Entries for locating words and elements:

+ + + + +

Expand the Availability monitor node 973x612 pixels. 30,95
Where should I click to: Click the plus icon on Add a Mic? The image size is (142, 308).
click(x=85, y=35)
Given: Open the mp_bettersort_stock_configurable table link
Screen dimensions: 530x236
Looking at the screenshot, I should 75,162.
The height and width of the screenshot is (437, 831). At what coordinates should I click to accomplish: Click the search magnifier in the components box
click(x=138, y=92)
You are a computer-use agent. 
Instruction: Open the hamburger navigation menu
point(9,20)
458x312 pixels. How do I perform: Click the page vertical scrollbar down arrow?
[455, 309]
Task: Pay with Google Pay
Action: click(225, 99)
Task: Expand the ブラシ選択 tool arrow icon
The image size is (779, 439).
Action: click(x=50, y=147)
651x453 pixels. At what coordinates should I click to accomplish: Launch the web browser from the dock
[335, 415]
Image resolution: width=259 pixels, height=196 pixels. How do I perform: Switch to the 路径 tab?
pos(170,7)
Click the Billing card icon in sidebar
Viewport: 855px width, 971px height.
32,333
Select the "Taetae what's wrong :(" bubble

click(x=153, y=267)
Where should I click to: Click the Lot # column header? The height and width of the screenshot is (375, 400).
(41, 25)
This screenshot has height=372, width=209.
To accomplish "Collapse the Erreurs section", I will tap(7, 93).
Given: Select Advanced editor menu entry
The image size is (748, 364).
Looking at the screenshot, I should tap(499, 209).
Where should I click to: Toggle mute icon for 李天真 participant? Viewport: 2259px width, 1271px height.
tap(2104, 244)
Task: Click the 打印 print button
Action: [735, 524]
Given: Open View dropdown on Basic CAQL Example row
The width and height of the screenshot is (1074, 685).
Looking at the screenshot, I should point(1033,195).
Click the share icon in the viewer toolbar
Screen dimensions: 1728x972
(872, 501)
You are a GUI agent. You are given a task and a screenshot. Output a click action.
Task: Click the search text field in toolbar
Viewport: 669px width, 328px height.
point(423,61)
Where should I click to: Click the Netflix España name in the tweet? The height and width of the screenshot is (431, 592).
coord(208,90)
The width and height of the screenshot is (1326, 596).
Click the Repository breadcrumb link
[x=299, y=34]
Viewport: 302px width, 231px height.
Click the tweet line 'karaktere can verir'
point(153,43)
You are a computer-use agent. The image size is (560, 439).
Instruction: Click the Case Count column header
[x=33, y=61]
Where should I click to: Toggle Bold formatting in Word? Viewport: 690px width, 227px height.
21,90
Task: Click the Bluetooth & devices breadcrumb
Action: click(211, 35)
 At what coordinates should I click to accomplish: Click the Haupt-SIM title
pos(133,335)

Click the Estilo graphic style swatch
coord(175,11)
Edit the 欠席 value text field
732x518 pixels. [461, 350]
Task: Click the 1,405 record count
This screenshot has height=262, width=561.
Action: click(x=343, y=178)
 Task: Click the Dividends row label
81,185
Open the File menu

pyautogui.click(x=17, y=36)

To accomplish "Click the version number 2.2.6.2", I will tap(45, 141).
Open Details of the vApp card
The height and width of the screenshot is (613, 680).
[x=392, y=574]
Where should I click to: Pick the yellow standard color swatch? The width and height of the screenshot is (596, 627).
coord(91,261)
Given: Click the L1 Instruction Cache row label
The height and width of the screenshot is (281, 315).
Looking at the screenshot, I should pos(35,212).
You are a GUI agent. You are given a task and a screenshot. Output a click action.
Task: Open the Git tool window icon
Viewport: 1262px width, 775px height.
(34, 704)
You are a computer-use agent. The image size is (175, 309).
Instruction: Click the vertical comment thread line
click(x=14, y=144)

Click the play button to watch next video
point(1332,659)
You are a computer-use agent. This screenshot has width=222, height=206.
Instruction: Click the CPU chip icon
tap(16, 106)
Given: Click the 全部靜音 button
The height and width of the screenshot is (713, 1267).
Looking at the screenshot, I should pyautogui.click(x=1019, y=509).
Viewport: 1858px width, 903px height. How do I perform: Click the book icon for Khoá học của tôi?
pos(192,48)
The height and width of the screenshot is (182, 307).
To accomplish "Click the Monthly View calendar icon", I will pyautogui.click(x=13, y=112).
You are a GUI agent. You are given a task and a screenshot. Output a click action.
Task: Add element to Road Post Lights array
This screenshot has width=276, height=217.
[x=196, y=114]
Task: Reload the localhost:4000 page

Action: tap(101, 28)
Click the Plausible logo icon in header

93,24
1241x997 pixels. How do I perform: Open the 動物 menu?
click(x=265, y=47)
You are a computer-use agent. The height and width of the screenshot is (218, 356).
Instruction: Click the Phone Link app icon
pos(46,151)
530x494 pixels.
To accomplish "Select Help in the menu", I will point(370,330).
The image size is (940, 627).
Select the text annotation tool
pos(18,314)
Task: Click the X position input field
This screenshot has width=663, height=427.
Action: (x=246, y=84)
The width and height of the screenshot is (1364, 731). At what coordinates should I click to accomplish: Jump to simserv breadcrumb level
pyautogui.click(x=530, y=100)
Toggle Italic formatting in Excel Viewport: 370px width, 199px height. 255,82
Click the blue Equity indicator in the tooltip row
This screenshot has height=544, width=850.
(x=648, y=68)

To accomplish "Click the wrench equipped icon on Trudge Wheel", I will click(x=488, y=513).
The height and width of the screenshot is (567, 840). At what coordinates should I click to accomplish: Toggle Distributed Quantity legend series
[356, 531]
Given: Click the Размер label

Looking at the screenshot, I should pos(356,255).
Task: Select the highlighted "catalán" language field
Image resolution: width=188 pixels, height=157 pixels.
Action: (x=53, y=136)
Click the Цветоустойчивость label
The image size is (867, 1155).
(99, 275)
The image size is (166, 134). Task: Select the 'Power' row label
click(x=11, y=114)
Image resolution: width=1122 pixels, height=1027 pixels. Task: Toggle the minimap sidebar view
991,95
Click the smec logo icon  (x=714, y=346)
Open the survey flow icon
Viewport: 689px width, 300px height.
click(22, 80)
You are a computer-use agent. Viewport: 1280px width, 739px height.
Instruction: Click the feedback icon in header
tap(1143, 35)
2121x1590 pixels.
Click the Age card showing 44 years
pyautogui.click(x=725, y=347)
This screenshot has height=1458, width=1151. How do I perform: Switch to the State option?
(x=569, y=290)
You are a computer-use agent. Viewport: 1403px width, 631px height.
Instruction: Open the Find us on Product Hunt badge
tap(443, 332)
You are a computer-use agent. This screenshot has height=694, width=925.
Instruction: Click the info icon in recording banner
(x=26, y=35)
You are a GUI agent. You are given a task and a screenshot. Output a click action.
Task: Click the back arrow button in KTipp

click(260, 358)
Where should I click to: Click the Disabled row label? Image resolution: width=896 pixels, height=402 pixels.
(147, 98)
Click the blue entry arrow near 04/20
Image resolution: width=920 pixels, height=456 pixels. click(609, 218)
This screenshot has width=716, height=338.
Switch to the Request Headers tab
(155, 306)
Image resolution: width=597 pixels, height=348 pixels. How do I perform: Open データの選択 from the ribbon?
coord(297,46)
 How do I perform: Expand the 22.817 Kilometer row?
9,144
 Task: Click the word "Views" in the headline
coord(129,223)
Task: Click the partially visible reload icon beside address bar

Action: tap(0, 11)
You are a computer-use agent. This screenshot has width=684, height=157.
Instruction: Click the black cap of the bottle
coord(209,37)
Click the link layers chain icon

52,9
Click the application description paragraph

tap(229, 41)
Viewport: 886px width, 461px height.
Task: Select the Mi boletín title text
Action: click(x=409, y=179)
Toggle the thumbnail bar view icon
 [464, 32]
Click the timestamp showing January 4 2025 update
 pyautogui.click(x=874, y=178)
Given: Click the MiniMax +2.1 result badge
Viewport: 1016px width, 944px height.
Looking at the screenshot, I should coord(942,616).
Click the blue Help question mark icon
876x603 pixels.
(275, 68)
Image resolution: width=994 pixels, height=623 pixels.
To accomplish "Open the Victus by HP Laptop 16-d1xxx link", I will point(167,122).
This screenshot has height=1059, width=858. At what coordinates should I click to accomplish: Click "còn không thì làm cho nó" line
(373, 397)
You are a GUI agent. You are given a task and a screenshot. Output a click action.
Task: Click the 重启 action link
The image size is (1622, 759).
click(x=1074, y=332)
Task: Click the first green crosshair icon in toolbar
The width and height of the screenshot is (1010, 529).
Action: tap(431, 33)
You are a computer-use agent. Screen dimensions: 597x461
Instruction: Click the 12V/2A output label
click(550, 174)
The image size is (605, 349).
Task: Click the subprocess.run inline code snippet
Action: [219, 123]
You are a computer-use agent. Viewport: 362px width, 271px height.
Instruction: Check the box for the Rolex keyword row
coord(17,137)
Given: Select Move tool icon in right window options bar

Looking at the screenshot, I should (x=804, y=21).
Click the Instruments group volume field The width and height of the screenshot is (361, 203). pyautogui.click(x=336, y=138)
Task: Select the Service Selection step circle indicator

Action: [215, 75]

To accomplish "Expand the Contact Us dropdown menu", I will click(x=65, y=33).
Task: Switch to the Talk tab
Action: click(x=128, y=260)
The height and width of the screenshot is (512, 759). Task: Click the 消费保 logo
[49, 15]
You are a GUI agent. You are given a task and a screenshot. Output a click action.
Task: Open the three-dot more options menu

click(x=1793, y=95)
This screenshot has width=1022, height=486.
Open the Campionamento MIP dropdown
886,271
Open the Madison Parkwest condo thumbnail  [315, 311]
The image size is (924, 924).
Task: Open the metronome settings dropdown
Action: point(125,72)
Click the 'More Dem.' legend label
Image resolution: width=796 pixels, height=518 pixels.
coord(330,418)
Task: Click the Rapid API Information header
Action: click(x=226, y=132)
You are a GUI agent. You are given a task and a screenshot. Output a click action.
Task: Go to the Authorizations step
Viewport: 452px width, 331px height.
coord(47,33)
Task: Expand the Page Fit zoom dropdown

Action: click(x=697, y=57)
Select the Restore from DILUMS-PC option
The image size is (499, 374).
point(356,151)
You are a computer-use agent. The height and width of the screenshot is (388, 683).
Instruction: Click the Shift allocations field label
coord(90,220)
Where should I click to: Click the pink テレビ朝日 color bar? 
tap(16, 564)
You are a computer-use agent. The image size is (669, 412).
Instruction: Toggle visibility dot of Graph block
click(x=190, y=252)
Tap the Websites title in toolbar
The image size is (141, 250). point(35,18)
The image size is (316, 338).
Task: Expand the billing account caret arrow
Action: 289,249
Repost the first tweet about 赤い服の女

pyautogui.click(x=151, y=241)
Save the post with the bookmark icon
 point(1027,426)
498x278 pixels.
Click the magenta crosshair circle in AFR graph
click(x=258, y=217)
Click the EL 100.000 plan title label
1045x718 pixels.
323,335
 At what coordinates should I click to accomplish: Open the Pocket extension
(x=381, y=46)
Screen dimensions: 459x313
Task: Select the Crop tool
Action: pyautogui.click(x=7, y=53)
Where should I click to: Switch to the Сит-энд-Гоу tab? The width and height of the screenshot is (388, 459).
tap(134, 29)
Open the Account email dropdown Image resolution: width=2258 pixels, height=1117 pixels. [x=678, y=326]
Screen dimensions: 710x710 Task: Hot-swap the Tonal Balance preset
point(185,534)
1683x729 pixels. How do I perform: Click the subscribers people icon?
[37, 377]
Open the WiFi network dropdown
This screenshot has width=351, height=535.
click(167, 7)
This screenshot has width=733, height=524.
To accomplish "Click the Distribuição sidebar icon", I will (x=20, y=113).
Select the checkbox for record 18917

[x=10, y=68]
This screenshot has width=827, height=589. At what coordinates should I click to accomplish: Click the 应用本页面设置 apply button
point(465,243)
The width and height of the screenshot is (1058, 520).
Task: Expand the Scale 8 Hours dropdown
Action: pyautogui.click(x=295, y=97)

+ + + + +

Requirement: Return the lines of the records from the line with "Task: Select the highlighted" up to and including the line with "Action: tap(0, 11)", unchanged.

Output of the task:
Task: Select the highlighted "catalán" language field
Image resolution: width=188 pixels, height=157 pixels.
Action: (x=53, y=136)
Click the Цветоустойчивость label
The image size is (867, 1155).
(99, 275)
The image size is (166, 134). Task: Select the 'Power' row label
click(x=11, y=114)
Image resolution: width=1122 pixels, height=1027 pixels. Task: Toggle the minimap sidebar view
991,95
Click the smec logo icon  (x=714, y=346)
Open the survey flow icon
Viewport: 689px width, 300px height.
click(22, 80)
You are a computer-use agent. Viewport: 1280px width, 739px height.
Instruction: Click the feedback icon in header
tap(1143, 35)
2121x1590 pixels.
Click the Age card showing 44 years
pyautogui.click(x=725, y=347)
This screenshot has height=1458, width=1151. How do I perform: Switch to the State option?
(x=569, y=290)
You are a computer-use agent. Viewport: 1403px width, 631px height.
Instruction: Open the Find us on Product Hunt badge
tap(443, 332)
You are a computer-use agent. This screenshot has height=694, width=925.
Instruction: Click the info icon in recording banner
(x=26, y=35)
You are a GUI agent. You are given a task and a screenshot. Output a click action.
Task: Click the back arrow button in KTipp

click(260, 358)
Where should I click to: Click the Disabled row label? Image resolution: width=896 pixels, height=402 pixels.
(147, 98)
Click the blue entry arrow near 04/20
Image resolution: width=920 pixels, height=456 pixels. click(609, 218)
This screenshot has width=716, height=338.
Switch to the Request Headers tab
(155, 306)
Image resolution: width=597 pixels, height=348 pixels. How do I perform: Open データの選択 from the ribbon?
coord(297,46)
 How do I perform: Expand the 22.817 Kilometer row?
9,144
 Task: Click the word "Views" in the headline
coord(129,223)
Task: Click the partially visible reload icon beside address bar

Action: tap(0, 11)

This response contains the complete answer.